Work request
From the forum thread on hallucination versus confabulation, write out the passage that opens with the words containing "would it be" and closes with "to AI models.".

Hallucination vs Confabulation

Out of curiosity, why has ‘hallucination’ been chosen as the word to describe these errors? It seems more appropriate to describe them as confabulations, but my background is in neuroscience/neurology rather than computer science. I’m sure I’m missing something simple.

Grateful for any insights.



I like that. It makes more sense to me to now you point it out.


And here is ChatGPTs thoughts on the topic.

Yes, it would be more accurate to say that AI models, especially language models like GPT-4, confabulate rather than hallucinate. Confabulation refers to the generation of plausible-sounding but potentially inaccurate or fabricated information, which is a common characteristic of AI language models when they produce responses based on limited or incomplete knowledge. This term better captures the nature of AI outputs as it emphasizes the creation of coherent, yet possibly incorrect, information rather than suggesting the experience of sensory perceptions in the absence of external stimuli, as hallucination implies.


I think your idea here is great,
Confabulations are definitely a more accurate term than hallucinations, I think the term hallucinations where chosen because it’s a general, more readily understandable term by must humans. Confabulations are more correct but most people, especially those who are not native speakers, including myself, will have to look it up to know exactly what it means. :laughing:

Keep in mind that GPT doesn’t have “thoughts” it attempts to produces an output that is most likely gain positive feedback from you, it does this based on probability, if we ask it a very leading question, like this one:

would it be more accurate to say that AI models, especially language models like GPT-4, hallucinate rather than confabulate?

By telling the model “hallucinate rather than confabulate”, we’re telling it what to answer, and it does exactly that:

In the context of AI language models like GPT-4, the term “hallucinate” is sometimes used to describe situations where the model generates text that is not factually accurate or consistent with reality. For example, if a language model generates a news article about a fictitious event, that could be considered a form of “hallucination.” However, the term “confabulate” is typically used to describe situations where a person generates false memories or information in an attempt to fill gaps in their memory. This concept doesn’t really apply to AI models.

Recorded information
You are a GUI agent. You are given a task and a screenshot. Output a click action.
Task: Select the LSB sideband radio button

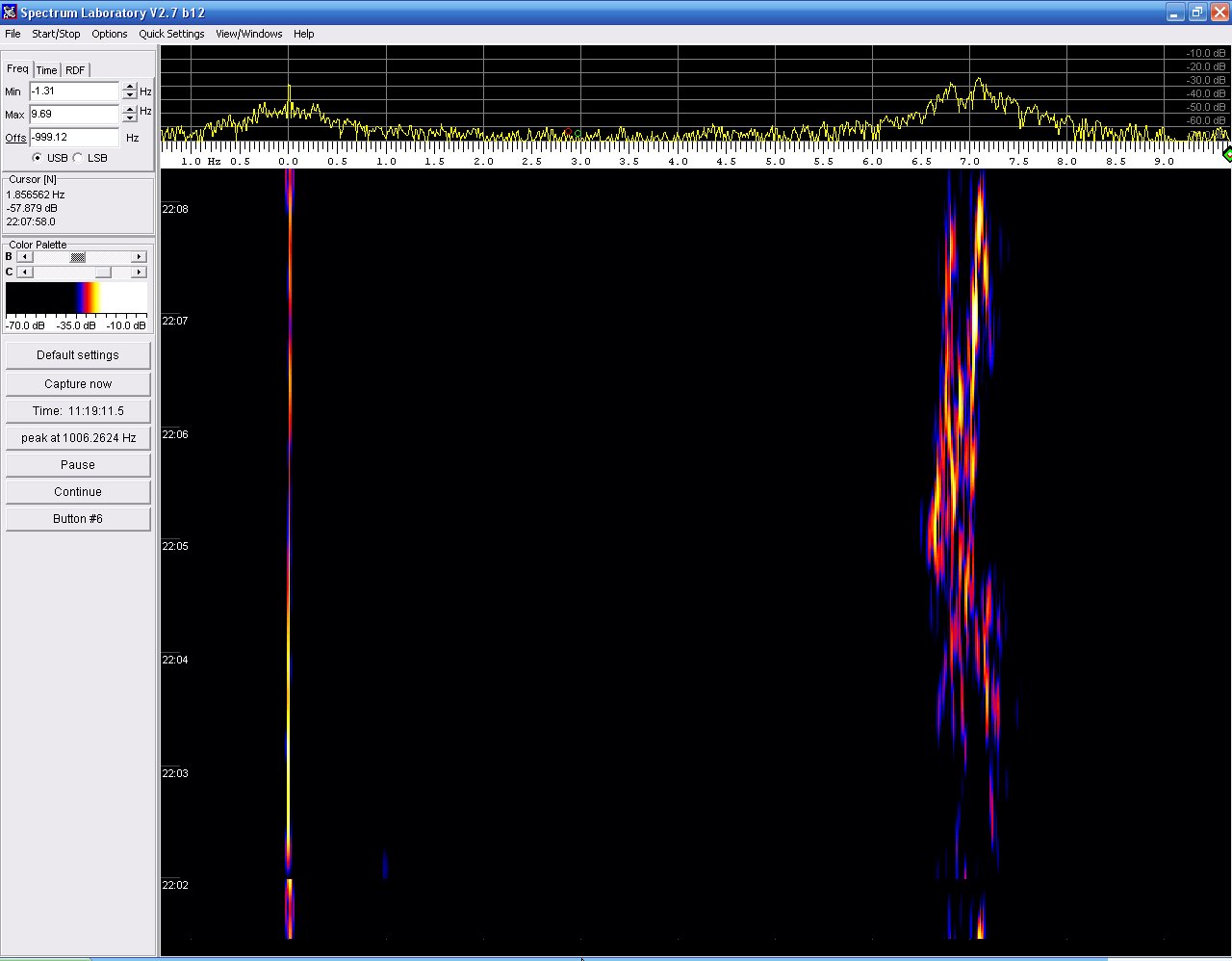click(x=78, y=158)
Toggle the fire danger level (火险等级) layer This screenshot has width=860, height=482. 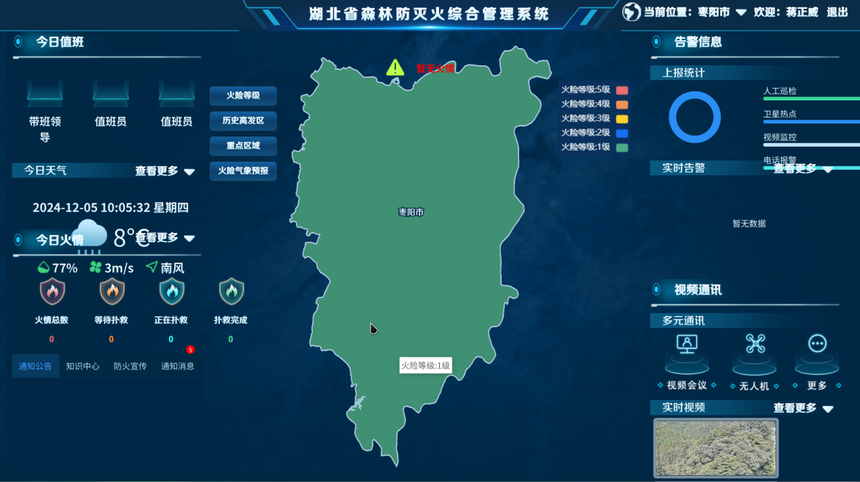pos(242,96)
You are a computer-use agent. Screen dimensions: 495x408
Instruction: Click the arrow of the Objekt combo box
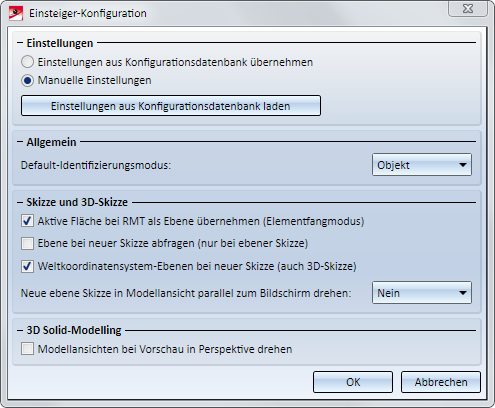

Response to the task
would it be more accurate to say that AI models, especially language models like GPT-4, hallucinate rather than confabulate?

By telling the model “hallucinate rather than confabulate”, we’re telling it what to answer, and it does exactly that:

In the context of AI language models like GPT-4, the term “hallucinate” is sometimes used to describe situations where the model generates text that is not factually accurate or consistent with reality. For example, if a language model generates a news article about a fictitious event, that could be considered a form of “hallucination.” However, the term “confabulate” is typically used to describe situations where a person generates false memories or information in an attempt to fill gaps in their memory. This concept doesn’t really apply to AI models.